PRESSESTIMMEN

REZENSIONEN

EUROPAKINDER VON CHRISTIAN LAILACH // SCHNITT

In Istanbul sitzen von Staat und Familie Abgeschobene, in Deutschland geborene und aufgewachsene Türken treffen hier in ausgelagerten Call Centern zusammen und teilen ihre Sehnsucht nach der eigentlichen Heimat. Ob aus dem Schwäbischen, aus Hessen oder woher auch immer. Sie sind Fremde im Land ihrer, ja was eigentlich, Familien, Ahnen, Abstammung? Mehr auch nicht. Während die einen bleiben wollen, geben die anderen den Traum auf eine Rückkehr nicht auf. Martina Priessner zeichnet hier ein divergentes Bild, das nicht zuletzt von den Hoffnungen ihrer Protagonisten getragen wird.

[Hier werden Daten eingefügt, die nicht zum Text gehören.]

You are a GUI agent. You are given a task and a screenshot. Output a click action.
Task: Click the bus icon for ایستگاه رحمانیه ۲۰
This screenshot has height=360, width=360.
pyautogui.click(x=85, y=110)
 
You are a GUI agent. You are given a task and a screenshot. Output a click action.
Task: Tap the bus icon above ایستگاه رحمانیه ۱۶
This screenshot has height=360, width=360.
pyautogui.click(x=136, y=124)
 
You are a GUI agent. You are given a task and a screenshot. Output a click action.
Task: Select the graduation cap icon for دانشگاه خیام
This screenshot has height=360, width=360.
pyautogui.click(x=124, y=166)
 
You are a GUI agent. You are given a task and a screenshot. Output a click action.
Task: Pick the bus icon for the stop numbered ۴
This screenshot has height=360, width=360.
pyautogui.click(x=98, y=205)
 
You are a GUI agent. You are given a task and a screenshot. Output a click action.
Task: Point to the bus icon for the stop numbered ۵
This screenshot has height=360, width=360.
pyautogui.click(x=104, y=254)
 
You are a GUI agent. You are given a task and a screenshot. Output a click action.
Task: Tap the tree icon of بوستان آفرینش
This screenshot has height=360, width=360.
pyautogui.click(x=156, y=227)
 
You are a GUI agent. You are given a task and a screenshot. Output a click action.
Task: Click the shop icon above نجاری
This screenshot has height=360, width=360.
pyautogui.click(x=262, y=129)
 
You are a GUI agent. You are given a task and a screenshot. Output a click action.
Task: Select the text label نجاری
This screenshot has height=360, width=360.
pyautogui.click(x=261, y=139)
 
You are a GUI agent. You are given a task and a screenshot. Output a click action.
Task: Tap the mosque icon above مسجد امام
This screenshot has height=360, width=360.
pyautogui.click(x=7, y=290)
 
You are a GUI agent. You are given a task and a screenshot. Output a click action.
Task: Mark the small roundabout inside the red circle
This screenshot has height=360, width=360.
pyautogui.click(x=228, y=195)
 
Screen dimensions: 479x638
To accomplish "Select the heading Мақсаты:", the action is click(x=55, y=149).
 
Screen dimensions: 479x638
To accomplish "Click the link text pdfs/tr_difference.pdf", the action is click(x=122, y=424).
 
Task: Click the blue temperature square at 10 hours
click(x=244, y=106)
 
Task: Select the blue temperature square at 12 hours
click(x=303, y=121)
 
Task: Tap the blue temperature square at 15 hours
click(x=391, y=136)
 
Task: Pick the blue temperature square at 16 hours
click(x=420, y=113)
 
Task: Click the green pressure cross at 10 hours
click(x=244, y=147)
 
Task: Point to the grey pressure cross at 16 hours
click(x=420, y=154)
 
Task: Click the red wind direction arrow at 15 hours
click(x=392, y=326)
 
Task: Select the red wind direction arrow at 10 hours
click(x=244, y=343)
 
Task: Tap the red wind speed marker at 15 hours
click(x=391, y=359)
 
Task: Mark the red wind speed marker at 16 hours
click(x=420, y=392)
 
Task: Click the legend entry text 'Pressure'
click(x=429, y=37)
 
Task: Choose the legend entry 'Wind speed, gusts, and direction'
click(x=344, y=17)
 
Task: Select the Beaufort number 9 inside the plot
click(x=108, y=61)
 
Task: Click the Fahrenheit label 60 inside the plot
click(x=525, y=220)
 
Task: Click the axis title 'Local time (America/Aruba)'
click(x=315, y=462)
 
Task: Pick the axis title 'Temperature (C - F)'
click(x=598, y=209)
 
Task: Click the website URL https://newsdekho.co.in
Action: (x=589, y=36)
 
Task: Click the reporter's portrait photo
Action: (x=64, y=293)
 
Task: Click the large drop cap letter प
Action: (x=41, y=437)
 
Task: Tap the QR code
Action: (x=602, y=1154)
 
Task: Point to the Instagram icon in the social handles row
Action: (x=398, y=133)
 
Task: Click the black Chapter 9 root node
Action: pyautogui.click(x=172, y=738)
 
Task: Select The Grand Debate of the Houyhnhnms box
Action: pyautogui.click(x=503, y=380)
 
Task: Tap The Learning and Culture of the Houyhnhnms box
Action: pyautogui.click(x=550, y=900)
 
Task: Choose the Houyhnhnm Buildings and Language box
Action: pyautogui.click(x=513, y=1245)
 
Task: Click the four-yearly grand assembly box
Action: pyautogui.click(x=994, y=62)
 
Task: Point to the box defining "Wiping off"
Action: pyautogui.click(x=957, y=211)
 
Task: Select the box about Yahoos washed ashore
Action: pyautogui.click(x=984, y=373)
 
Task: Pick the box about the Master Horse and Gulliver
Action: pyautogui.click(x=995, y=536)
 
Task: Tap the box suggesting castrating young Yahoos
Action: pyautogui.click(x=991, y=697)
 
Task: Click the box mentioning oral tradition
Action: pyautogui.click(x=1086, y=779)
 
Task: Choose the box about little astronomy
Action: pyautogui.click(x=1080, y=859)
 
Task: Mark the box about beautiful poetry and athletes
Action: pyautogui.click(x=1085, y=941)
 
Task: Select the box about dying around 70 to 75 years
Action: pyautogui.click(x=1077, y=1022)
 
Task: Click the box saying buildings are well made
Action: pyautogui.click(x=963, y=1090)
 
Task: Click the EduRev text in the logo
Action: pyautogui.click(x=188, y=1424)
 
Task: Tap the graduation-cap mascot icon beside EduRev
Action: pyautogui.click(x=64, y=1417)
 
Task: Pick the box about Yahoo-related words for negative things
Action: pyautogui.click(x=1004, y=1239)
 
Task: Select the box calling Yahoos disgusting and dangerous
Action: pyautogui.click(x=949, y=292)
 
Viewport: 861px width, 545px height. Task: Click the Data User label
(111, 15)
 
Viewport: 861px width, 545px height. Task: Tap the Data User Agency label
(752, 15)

SIE SPRECHEN FRÄNKISCH ODER ALEMANNISCH UND HEISSEN FATOS UND MURAT. FAMILIENCOUCH AM BOSPORUS  // 9.4.2011 // SZ

‘50 qm Deutschland’ nennt ein nach Istanbul verpflanzter, heimwehkranker junger Mann seine mit deutschen Devotionalien vollgestopfte Wohnung am Bosporus in der sehenswerten Dokumentation ‘Wir sitzen im Süden’. Sie sprechen fränkisch oder alemannisch und heißen Fatos und Murat. Und wenn Anrufer im Istanbuler Callcenter fragen, wo sie den Herrn von der ‘Dental Vorsorge’ oder die Frau vom Quelle-Kundendienst gerade erreichen, dann sagen die nur: ‘Wir sitzen im Süden’. Für Deutsch-Türken gibt es einen neuen Arbeitsmarkt in Heimatland ihrer Eltern, und Martina Priessners Porträts der Pendler zwischen den Kulturen lassen so wenig Platz für Klischees, dass man auch nach 90 Minuten noch mehr wissen möchte über diese jungen Heimatvertriebenen.

SÜDDEUTSCHE ZEITUNG // 26.10.2010 // VON MARTINA KNOBEN

Unbedingt sehenswert ist auch ‘Wir sitzen im Süden’, ein Dokument der Globalisierung. Darin geht es um in Deutschland geborene Türken, die unfreiwillig wieder in der Türkei leben und dort in einem deutschsprachigen Callcenter arbeiten. Grotesk, wie sie in den Hörer schwäbeln und sich daheim ihre ‘40 Quadratmeter Deutschland’ konservieren, wie einer witzelt. Auf der Suche nach Geborgenheit und Identität wird Deutschland zum Sehnsuchtsort – Sarrazin dürfte schwindlig werden bei so viel hoffnungslosem Integrationswillen. Bei der Preisvergabe ging Martina Prießners präziser, konzentrierter Film leider leer aus, dabei stecken all die unterschwelligen Themen dieses 53. Leipziger Dokumentarfilmfestivals darin: die Generationenkonflikte – manche der Deutsch-Türken wurden von ihren Eltern regelrecht verschleppt-, die hoffnungslose Leidenschaft vieler Protagonisten und ihre Melancholie. Außerdem das – zutiefst demokratische – Interesse für die vielen Provinzen dieser Welt. (zum Artikel)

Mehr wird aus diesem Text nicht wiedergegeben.